### PROBLEM DETAILS
Retype, word for word, each line between the lines holding "Instruction: Expand the" and "Screen dimensions: 1568x765", inclusive, and leave the rest of the data alone.

### MATERIAL PROVIDED
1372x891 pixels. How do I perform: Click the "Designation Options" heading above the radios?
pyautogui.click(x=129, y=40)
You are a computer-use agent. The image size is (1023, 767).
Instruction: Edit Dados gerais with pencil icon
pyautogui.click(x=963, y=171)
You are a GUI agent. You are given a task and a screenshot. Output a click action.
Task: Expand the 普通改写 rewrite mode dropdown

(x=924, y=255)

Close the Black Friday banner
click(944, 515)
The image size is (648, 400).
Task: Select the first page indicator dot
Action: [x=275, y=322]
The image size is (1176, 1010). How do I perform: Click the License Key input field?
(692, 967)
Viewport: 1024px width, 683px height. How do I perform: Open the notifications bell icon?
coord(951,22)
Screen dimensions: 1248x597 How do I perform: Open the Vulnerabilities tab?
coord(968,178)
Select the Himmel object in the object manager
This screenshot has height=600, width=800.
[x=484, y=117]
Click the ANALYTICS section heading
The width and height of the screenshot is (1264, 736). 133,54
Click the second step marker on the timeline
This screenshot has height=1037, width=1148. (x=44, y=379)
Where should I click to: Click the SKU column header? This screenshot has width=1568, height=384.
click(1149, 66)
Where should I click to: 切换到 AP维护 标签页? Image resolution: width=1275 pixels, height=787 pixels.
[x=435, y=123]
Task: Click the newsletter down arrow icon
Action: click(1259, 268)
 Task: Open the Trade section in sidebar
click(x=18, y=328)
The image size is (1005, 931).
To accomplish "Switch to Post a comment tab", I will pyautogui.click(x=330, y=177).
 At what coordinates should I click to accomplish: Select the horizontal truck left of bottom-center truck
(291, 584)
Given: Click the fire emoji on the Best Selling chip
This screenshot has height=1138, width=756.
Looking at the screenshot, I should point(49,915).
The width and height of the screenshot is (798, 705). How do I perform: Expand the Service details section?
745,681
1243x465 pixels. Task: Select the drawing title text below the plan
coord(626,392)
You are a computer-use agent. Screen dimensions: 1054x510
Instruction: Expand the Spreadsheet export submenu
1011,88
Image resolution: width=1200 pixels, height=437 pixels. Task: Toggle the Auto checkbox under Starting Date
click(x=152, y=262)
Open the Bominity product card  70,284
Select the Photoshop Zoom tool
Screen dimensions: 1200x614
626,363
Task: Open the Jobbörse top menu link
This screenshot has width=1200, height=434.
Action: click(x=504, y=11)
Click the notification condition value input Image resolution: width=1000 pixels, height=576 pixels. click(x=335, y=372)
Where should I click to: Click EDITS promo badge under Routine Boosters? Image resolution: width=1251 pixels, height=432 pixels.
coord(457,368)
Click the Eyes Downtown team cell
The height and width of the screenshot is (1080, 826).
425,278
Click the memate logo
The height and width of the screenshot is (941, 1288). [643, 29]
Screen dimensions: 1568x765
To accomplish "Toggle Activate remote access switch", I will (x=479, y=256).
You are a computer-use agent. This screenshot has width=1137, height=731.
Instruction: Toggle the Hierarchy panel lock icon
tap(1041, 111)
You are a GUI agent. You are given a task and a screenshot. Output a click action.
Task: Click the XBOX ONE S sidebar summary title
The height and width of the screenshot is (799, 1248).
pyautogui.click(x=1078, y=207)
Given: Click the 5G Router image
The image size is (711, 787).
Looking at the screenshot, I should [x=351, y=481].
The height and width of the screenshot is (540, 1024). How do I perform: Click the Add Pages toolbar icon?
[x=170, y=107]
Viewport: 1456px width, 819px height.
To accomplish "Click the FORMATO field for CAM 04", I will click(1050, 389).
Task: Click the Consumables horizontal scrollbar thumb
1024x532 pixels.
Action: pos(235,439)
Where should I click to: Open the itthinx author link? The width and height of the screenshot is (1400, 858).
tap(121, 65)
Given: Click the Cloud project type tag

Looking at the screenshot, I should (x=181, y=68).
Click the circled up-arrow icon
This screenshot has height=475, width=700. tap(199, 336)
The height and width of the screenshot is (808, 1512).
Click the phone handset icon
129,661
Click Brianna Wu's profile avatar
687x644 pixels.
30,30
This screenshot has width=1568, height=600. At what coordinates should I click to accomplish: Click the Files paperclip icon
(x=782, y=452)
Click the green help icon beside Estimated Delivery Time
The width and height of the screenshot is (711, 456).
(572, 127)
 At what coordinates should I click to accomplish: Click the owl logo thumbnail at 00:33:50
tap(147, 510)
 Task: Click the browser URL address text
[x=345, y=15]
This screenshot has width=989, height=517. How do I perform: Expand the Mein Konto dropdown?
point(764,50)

### TASK RESULT
Instruction: Expand the Spreadsheet export submenu
1011,88
Image resolution: width=1200 pixels, height=437 pixels. Task: Toggle the Auto checkbox under Starting Date
click(x=152, y=262)
Open the Bominity product card  70,284
Select the Photoshop Zoom tool
Screen dimensions: 1200x614
626,363
Task: Open the Jobbörse top menu link
This screenshot has width=1200, height=434.
Action: click(x=504, y=11)
Click the notification condition value input Image resolution: width=1000 pixels, height=576 pixels. click(x=335, y=372)
Where should I click to: Click EDITS promo badge under Routine Boosters? Image resolution: width=1251 pixels, height=432 pixels.
coord(457,368)
Click the Eyes Downtown team cell
The height and width of the screenshot is (1080, 826).
425,278
Click the memate logo
The height and width of the screenshot is (941, 1288). [643, 29]
Screen dimensions: 1568x765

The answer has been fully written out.